Carriage bolts are easier than hex heads to modify into tee slot
studs . File a washer to almost fit the square and pound it on, trim
it to the slot width and grind the head thinner if necessary.

A disadvantage of that design is the fixed height of the tool bit
which as shown doesn't allow Armstrong-style holders. If you find
some, and you should look, you will need shims to set the bit on
center. A stack of small thin shims is a royal pain since you have
only one hand to hold them in place while tightening the clamp screws
with the other.

With the turret or KRF styles you don't have to shim and clamp the bit
as often, only when you change or regrind it.

The rocker post avoids small shims by tilting the holder, which also
changes the effective front and top rake of the cutting edge. It will
hold naked tool bits if you block them up with bar stock or other tool
bits. Neither type is ideal but either will get you started.

Jim Wilkins
  #32   Report Post  
Posted to rec.crafts.metalworking
external usenet poster
 
Posts: 2,600
Default Size of a tool (lathe!)

On 2009-02-14, Michael Koblic wrote:

"DoN. Nichols" wrote in message
...
Hmm ... what I would suggest is that you get a three-jaw chuck
with two-piece jaws, then pick up a set of soft jaws to fit in place of
the hardened top jaws.

Tighten it onto perhaps a 1/2" diameter bar, and turn the jaws
leaving a projection a little thinner than the workpiece is to be near
the outside end for the smallest plate which you wish to face.

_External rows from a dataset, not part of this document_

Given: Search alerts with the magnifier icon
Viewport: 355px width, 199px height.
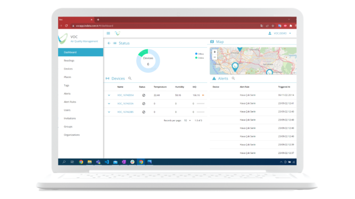Looking at the screenshot, I should 233,79.
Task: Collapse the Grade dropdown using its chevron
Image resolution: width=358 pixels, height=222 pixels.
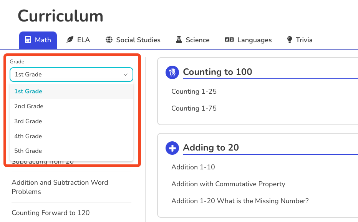Action: [x=126, y=75]
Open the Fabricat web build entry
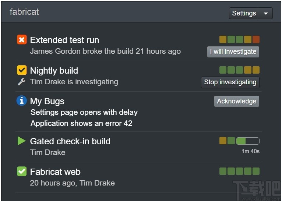This screenshot has width=282, height=201. pos(55,172)
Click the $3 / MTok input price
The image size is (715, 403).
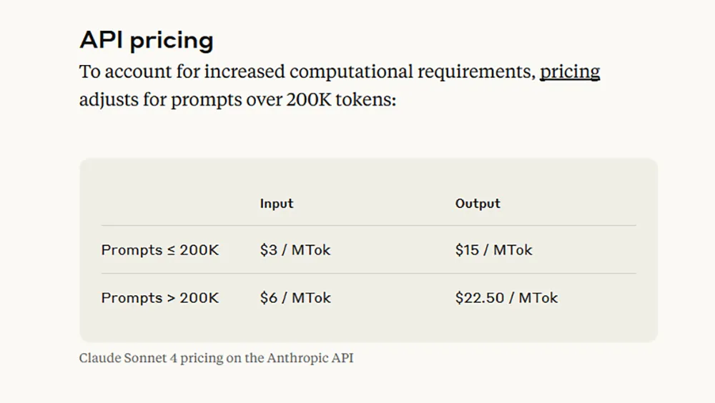coord(295,250)
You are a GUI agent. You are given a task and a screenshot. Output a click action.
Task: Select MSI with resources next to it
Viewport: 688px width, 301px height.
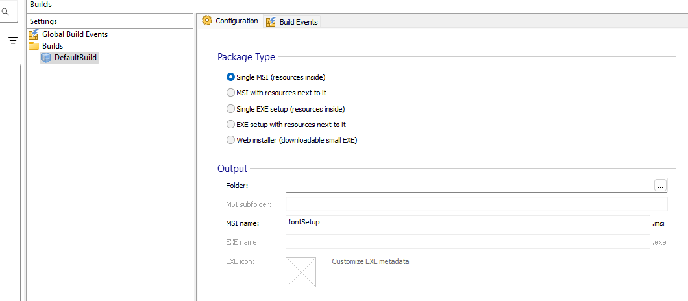pyautogui.click(x=230, y=93)
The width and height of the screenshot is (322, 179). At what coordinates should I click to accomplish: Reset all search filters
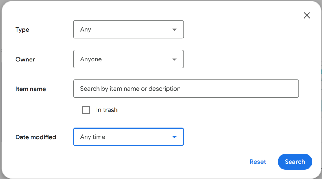click(258, 162)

Then you
can accommodate several larger sizes with the same set of top jaws just
by opening the chuck more. (Needless to say, the 1/2" diameter bar does
not remain in the chuck while you are using it -- it is only to set the
position of the jaws while you bore and face them.


I thought I could achieve pretty similar result by shimming the workpiece so
it sits higher up in the jaws. I tried it with the chuck on the table and it
seemed to look OK. Of course looking is one thing and turning is another...


It is tricky doing this. You need a set of parallels of the
right size to support it -- or an aluminum extrusion "spider" which fits
between the chuck jaws and holds itself in place with magnets gripping
the chuck body face.

The spiders are neat -- but are rather expensive for what they
are.

The parallels must be removed before you spin up the chuck -- or
they are likely to hit you somewhere.

The advantage of turning soft jaws for the purpose is that you
will have support over most of the radius of the workpiece. Your
workpieces are fairly thin and would be likely to ring. Hmm ... if you
make the soft jaws from aluminum, you can embed permanent magnets in the
end away from the gripping step. (You will have problems with the chips
from steel piling up on the magnets, however. For brass or aluminum, no
problem. But good strong magnets in the jaws will help to control
ringing, and since you are going to be doing this a lot, it is worth
while making proper tooling for the task.

Of course -- there are also pie wedge soft jaws, which form an
nearly complete circle when the chuck jaws are at the tightest setting,
and those can be turned for your workpieces. You can even turn several
diameters working as steps from shallow at the OD to deep at the ID, so
progressively smaller discs can be gripped.

Of course this will mean making a different faceplate for different
doughnuts but so be it. Another option is to look at central holding by a
3-jaw chuck but I suspect it wil not be a free lunch either.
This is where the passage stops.